Identifying Stochastic Dynamics from Non-Sequential Data (DyNoSeD)
Zhixin Lu, Łukasz Kuśmierz, Stefan Mihalas
TL;DR
DyNoSeD offers a principled FP-residual framework for identifying stochastic dynamics from non-sequential data. It provides two complementary routes: a local score-based method suitable for region-restricted dense sampling and a global kernel Stein discrepancy method that works with broadly distributed, sparse samples, both yielding a linear system in the affine-in-parameters case. The work delivers an explicit identifiability condition and a Gram-based sensitivity analysis, plus gradient-based extensions for non-affine dynamics, demonstrated on a stochastic Lorenz system and a nonlinear gene-regulatory network. A dynamics-to-density complement shows the FP residual can also train a density estimator from known dynamics without data. Together, these results connect data, density, and stochastic dynamics in a two-route, FP-grounded system-identification framework for non-sequential measurements.
Abstract
Inferring stochastic dynamics from data is central across the sciences, yet in many applications only unordered, non-sequential measurements are available-often restricted to limited regions of state space-so standard time-series methods do not apply. We introduce DyNoSeD, a first-principles framework that identifies unknown dynamical parameters from such non-sequential data by minimizing Fokker-Planck residuals. We develop two complementary routes: a local route that handles region-restricted data via locally estimated scores, and a global route that fits dynamics from globally sampled data using a kernel Stein discrepancy without explicit density or score estimation. When the dynamics are affine in the unknown parameters, we prove a necessary-and-sufficient condition for the existence and uniqueness of the inferred parameters and derive a sensitivity analysis that identifies which parameters are tightly constrained by the data and which remain effectively free under over-parameterization. For general non-affine case, both routes define differentiable losses amenable to gradient-based optimization.
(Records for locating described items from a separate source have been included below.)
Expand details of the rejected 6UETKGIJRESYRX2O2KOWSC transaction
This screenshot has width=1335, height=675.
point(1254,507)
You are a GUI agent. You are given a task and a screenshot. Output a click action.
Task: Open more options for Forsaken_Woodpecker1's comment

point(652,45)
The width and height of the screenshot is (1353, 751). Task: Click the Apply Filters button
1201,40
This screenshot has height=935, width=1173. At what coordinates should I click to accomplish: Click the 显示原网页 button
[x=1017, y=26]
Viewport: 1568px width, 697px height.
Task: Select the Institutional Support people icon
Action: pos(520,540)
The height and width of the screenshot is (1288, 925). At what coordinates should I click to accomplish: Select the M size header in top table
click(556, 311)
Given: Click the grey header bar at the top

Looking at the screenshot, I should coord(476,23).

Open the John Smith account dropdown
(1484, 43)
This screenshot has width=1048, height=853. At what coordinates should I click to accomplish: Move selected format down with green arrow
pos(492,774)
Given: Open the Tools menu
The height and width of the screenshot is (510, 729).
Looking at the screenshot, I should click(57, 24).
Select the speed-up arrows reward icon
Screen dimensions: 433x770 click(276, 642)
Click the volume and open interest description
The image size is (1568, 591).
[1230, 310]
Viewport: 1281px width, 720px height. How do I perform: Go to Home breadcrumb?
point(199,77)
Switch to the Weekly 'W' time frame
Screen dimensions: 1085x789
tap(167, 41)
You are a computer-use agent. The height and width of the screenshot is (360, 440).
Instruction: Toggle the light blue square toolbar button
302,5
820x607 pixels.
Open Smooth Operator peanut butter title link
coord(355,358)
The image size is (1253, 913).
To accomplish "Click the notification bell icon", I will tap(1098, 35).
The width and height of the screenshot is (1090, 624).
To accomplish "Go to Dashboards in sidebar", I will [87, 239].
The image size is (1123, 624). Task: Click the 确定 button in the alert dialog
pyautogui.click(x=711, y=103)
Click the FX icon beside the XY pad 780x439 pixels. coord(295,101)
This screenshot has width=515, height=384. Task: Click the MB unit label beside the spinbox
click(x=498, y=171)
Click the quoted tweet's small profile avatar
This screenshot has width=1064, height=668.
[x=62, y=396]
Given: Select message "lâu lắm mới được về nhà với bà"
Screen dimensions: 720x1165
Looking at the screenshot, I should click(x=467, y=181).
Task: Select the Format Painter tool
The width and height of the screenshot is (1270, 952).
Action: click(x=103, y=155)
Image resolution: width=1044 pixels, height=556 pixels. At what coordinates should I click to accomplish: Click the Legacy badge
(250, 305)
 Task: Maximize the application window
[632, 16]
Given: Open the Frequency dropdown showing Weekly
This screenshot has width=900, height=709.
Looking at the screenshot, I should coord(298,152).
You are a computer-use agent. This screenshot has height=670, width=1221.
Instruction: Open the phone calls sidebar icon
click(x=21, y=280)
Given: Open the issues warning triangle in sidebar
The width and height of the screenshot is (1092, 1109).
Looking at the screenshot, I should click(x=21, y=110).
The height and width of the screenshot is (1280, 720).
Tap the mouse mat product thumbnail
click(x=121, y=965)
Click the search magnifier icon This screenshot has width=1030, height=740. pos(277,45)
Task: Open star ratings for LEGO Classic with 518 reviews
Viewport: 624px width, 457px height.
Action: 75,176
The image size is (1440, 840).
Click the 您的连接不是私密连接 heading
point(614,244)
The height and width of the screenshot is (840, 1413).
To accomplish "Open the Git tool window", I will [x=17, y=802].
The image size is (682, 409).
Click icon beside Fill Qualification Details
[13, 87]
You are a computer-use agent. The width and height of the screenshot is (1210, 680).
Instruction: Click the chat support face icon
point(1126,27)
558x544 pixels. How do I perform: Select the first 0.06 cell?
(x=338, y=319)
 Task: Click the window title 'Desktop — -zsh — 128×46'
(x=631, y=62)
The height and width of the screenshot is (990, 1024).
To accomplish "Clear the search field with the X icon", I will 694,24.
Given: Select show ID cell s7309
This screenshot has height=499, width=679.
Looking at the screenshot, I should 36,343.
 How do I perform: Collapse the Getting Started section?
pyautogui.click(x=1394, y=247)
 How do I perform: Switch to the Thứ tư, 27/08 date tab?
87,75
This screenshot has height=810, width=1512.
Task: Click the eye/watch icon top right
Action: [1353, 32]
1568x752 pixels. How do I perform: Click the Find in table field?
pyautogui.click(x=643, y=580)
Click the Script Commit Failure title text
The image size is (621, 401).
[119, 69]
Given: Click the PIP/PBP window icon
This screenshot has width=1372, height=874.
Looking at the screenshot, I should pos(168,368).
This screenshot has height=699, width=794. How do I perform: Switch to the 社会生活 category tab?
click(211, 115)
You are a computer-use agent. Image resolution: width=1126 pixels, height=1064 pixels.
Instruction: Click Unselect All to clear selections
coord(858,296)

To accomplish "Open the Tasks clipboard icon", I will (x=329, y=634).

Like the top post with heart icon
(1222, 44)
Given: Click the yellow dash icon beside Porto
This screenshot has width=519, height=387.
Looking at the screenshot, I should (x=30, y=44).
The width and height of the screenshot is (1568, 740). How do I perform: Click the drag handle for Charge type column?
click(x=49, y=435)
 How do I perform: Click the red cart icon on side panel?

As demonstrations, we recover (i) the three parameters of a stochastic Lorenz system from non-sequential data (region-restricted data for the local route and full steady-state data for the global route) and (ii) a 3x7interaction matrix of a nonlinear gene-regulatory network derived from a published B-cell differentiation model, using only unordered steady-state samples and applying the global route. Finally, we show that the same Fokker-Planck residual viewpoint supports a "dynamics-to-density" complement that trains a normalized density estimator directly from known dynamics without any observations. Overall, IDyNSD provides two first-principles routes for system-identification from non-sequential data, grounded in the Fokker-Planck equation, that link data, density, and stochastic dynamics.